Sports

ROOKIES TO THE RESCUE! : COLLINS, JEFFERSON HELP DEPLETED NETS

Nets89

Hornets80

CHARLOTTE – Kenyon Martin was back in New Jersey for tossing a punch. Keith Van Horn sat in his hotel room after tossing his lunch. Todd MacCulloch answered the question, “What’s 7-foot and invisible?” Kerry Kittles played on two ankles that were as sturdy as wet cardboard. And Jason Kidd didn’t record his first assist until nearly 25 minutes had elapsed.

So how in the name of NBA suspensions and stomach viruses and bad performances and sprained ankles did the Nets even compete against the Hornets, let alone pull out an 89-80 victory here last night?

Well, start with defense and determination. But go immediately to a couple of rookies, Jason Collins and Richard Jefferson, who played like they had been doing this for ages.

“I told you I was going to play rookies and they played well. They stepped up. Those two guys, especially Jason, were terrific,” said coach Byron Scott. “Jason was the MVP tonight.”

Martin was serving the first leg of his two-game suspension handed out by the league earlier in the day as a result of his flagrant foul II and thrown punch in Friday’s defeat against Orlando. Van Horn was stricken with a stomach virus, a fact that was laid on Byron Scott at about 5 o’clock. So Scott turned to his rookies. A stroke of genius, as it turned out – even if he had no other realistic choice.
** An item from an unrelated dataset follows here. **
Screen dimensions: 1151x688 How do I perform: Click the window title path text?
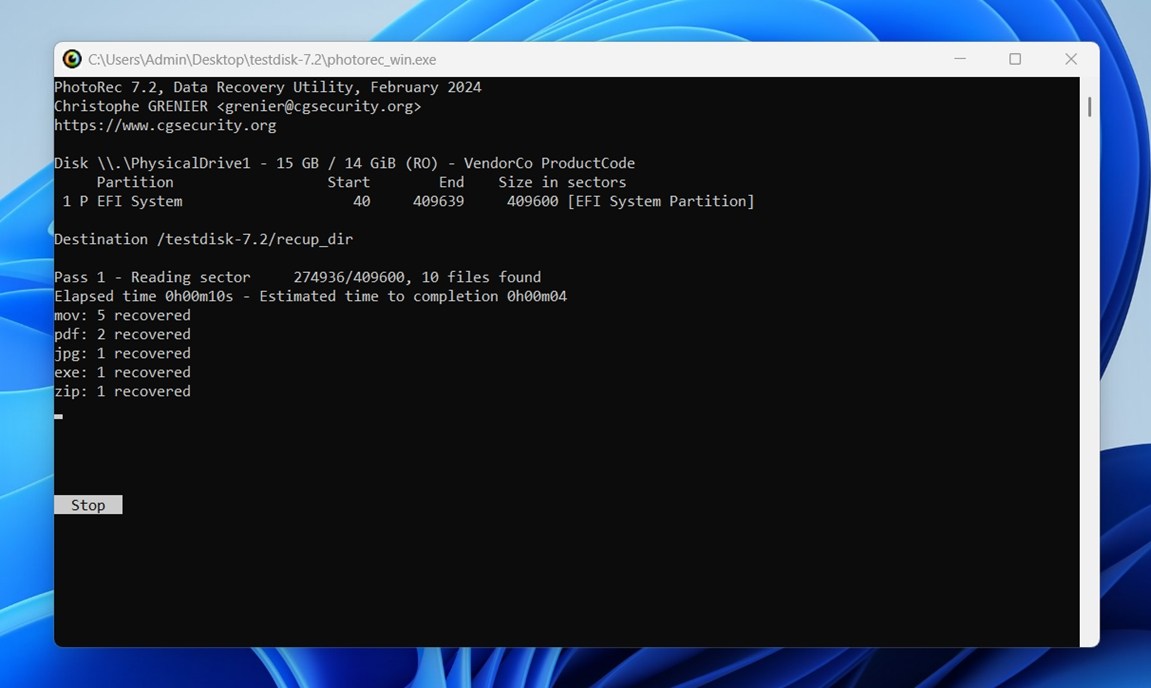tap(262, 60)
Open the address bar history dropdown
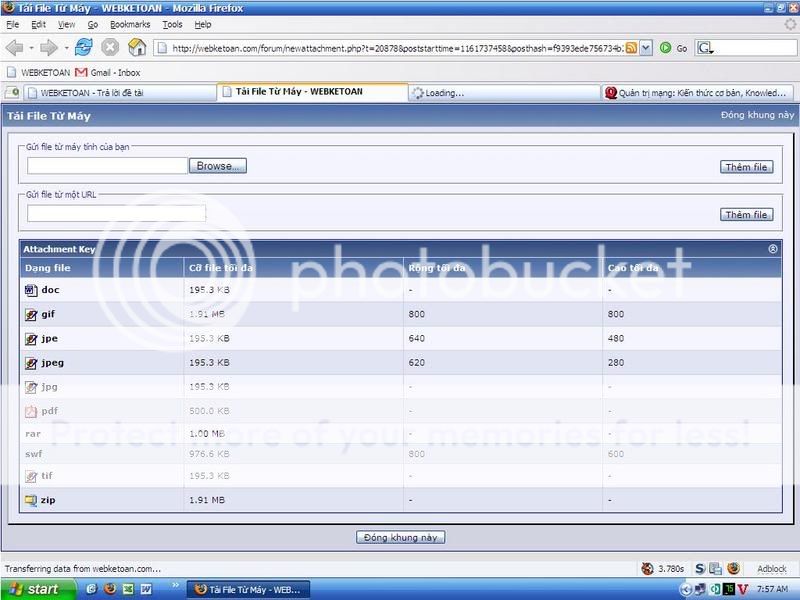The height and width of the screenshot is (600, 800). click(x=646, y=48)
Jefferson had started Dec. 26, the last time Martin served a suspension, and responded with 16 points, nine rebounds. This time, he gave 16 and seven. Collins, in his first ever NBA start, was sturdy and efficient, and downright productive defensively. Not only did he contribute 18 points and 12 rebounds but he effectively negated Hornet center Elden Campbell (26 points). Collins limited Campbell to 11 second half points and “frustrated him,” according to Scott, straight into a fifth foul, of the offensive variety, with 3:19 left. And all that was needed because MacCulloch struggled horribly against Campbell’s quickness. In 21 minutes, MacCulloch managed just two points and one rebound.

“We’ve always told the young guys to be ready because you never know what’s going to happen. But that’s the type of team we have. Guys plug in,” said Kidd, who had 18 points, five rebounds, eight assists, his first coming at 11:11 of the third quarter when he fed Collins for a jump hook.

Kittles, who has been nursing a sprained left ankle for nearly three weeks – he has re-aggravated it since the original injury – came down and twisted the right one this time. As Kidd drove to the hole early in the first quarter, Kittles trailed and simply planted and collapsed. He was wrapped and re-wrapped and finished the first half in obvious pain.

“Thank God for Tylenol, that did it at halftime and let me go back and play,” said Kittles, who scored all 10 of his points in the third quarter when the Nets blew open the game with a 34-16 session.

The third quarter decided matters. After a first half where they often looked confused and listless – and a first half that left them trailing 40-33 – the Nets suffocated the Hornets on the defensive end. Charlotte shot just 3-of-17 (.176), committed four turnovers and didn’t exactly excel the other way, either. The Nets unloaded 34 points – 11 by Collins on their noggins, making 11-of-20 shots (.550) in the session. The Nets entered the fourth on top, 67-56.